Sofia Polgar (, ; born November 2, 1974) is a Hungarian and Israeli chess player, teacher, and artist. She holds the FIDE titles of International Master and Woman Grandmaster. A former chess prodigy, she is the middle sister of two Grandmasters, Susan and Judit. She has played for Hungary in four Chess Olympiads, winning two team gold medals, one team silver, three individual golds, and one individual bronze.

Biography
Polgar was born into a Jewish family in Budapest. She and her two sisters were part of an educational experiment carried out by their father László Polgár, in an attempt to prove that children could make exceptional achievements if trained in specialist subjects from a very early age—László's thesis being that "geniuses are made, not born". He and his wife Klara educated their three daughters at home, with chess as the specialist subject. They also taught their daughters the international language Esperanto.

In the 1986 World under-14 championship she finished second to Joël Lautier and was declared world under-14 girls champion.

In 1989, at the age of 14, she stunned the chess world by her performance in a tournament in Rome, which became known as the "Sack of Rome". She won the tournament, which included several strong grandmasters, with a score of 8½ out of 9. Her performance rating according to New in Chess was 2879, one of the strongest performances in history.

Polgar finished second to Helgi Grétarsson at the World Junior Chess Championship 1994 in Matinhos, Brazil.
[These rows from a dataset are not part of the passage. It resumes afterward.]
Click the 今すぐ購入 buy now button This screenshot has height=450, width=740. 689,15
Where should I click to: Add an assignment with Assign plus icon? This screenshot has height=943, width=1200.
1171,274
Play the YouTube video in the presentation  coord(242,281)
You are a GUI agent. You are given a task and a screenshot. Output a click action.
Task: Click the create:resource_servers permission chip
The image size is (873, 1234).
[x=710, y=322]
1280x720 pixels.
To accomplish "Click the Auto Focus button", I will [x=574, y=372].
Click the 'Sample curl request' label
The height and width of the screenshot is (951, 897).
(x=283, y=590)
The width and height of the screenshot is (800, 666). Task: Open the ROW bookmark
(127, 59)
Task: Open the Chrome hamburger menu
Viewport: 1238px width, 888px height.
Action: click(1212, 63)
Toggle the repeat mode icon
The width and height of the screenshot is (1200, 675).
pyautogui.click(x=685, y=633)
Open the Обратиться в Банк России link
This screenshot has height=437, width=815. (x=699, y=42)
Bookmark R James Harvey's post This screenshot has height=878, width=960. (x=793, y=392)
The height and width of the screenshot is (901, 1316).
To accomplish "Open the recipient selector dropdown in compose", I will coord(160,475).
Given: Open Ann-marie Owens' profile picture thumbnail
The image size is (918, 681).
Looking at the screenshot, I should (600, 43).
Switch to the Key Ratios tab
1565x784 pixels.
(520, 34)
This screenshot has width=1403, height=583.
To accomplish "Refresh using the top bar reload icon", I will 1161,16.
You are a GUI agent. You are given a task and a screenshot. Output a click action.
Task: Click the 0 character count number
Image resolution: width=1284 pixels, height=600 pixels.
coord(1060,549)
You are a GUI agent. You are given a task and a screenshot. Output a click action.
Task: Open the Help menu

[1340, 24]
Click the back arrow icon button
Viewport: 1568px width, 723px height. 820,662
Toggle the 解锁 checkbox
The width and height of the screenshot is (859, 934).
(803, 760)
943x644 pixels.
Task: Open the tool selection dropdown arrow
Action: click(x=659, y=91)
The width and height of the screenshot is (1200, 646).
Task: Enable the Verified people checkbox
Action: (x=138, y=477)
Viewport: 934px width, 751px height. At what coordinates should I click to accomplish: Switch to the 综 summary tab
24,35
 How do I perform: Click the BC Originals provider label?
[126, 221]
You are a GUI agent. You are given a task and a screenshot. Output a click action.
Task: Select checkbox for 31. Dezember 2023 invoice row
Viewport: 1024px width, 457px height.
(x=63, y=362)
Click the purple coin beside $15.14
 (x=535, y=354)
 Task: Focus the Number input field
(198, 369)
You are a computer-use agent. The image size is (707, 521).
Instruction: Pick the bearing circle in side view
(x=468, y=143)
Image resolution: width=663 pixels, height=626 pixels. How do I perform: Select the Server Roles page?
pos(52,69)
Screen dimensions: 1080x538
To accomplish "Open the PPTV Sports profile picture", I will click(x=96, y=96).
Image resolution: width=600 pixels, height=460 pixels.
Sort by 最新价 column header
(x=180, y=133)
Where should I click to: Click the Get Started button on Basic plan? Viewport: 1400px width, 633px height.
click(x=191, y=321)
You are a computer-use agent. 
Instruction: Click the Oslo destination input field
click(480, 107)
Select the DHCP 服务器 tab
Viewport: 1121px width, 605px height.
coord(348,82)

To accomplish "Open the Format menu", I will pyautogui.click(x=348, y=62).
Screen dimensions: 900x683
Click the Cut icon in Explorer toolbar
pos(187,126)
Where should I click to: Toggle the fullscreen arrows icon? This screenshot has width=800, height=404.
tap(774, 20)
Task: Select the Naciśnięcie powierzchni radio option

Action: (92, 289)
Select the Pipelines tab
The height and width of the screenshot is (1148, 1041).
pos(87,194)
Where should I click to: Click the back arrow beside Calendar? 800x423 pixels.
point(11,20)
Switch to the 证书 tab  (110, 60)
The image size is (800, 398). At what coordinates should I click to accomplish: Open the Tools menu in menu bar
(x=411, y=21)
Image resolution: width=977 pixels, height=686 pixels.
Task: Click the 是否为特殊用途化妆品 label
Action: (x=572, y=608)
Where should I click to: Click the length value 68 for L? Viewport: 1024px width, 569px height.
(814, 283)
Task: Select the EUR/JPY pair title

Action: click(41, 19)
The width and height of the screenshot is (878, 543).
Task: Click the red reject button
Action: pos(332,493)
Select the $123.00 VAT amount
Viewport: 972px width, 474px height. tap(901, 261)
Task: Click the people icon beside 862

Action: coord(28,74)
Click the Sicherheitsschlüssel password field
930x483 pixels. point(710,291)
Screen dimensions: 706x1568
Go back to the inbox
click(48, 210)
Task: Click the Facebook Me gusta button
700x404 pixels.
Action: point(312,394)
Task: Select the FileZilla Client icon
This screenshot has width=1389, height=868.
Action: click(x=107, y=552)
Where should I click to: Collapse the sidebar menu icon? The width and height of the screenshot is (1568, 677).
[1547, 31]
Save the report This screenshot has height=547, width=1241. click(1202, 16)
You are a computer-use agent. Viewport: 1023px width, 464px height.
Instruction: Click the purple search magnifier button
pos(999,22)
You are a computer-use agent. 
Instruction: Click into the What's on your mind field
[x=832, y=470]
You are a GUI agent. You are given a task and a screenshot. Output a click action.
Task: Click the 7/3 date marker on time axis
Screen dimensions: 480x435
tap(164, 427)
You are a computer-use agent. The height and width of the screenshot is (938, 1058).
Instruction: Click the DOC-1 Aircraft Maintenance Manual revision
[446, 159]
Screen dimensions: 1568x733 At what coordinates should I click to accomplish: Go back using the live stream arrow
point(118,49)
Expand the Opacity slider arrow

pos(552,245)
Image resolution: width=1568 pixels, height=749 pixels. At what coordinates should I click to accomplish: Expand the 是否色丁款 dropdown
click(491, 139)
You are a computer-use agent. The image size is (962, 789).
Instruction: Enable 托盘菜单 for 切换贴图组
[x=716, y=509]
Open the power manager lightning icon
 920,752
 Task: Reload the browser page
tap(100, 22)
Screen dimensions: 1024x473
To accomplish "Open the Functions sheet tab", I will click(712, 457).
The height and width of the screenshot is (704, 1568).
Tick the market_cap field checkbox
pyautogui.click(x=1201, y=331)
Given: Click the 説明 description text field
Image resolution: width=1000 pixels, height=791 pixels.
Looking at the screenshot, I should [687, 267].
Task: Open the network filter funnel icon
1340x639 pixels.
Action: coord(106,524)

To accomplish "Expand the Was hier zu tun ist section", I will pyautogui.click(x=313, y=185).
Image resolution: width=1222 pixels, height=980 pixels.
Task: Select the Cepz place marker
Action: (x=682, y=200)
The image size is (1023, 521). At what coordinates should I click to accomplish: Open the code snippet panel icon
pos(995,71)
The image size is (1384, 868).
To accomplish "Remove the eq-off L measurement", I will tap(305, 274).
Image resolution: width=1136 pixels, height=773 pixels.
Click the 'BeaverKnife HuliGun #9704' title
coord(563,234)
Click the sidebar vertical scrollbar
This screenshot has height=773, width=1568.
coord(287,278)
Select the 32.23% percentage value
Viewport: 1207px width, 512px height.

She played for the Hungarian team in four chess Olympiads, winning several team and individual medals.
 1988 Chess Olympiad, (reserve) +3=3–1, team gold
 1990 Chess Olympiad, (3rd board) +11=1−1, team gold, individual gold
 1994 Chess Olympiad, (2nd board) +11=3−0, team silver, individual gold, best rating performance
 1996 Chess Olympiad, (1st board) +7=6−1, individual bronze

For a time, Polgar ranked as the sixth-strongest female player in the world. She has played very little FIDE-rated chess since 2003, and (as of January 2020) none since 2010. At one point she beat Viktor Korchnoi at a game of fast chess.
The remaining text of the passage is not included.